PROMPT: In the entries below, locate each line that contains the word "size" and copy those lines out in full.

-- start EXERCISE INPUT --

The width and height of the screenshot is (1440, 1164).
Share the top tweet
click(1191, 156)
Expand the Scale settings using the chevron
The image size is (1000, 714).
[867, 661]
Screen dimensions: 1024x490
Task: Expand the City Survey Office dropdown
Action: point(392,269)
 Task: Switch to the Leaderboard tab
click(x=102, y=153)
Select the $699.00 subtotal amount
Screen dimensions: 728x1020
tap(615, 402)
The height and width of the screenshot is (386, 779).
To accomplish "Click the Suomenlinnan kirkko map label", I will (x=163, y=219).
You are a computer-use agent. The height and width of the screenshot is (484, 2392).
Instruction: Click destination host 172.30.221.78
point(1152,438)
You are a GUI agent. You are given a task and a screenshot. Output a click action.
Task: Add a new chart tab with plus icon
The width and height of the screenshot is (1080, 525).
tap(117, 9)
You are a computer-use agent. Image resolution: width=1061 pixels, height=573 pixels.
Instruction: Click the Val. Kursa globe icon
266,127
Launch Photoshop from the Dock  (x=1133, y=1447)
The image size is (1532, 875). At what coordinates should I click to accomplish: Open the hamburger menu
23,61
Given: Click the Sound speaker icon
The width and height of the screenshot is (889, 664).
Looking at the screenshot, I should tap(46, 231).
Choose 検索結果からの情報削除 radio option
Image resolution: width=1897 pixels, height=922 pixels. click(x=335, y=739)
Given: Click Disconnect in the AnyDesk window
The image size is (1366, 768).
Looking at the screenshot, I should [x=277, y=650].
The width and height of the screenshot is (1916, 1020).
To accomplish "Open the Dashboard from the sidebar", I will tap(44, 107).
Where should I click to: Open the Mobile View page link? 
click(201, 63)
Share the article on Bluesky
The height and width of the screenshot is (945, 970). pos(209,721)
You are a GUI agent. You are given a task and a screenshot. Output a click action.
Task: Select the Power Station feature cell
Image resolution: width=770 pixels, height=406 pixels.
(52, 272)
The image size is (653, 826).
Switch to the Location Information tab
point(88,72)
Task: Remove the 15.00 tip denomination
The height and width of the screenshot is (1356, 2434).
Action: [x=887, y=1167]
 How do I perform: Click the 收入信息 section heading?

-- end EXERCISE INPUT --

COMPLETE RESPONSE:
The image size is (1000, 714).
The image size is (1532, 875). At what coordinates should I click to accomplish: Open the hamburger menu
The image size is (1366, 768).
The image size is (653, 826).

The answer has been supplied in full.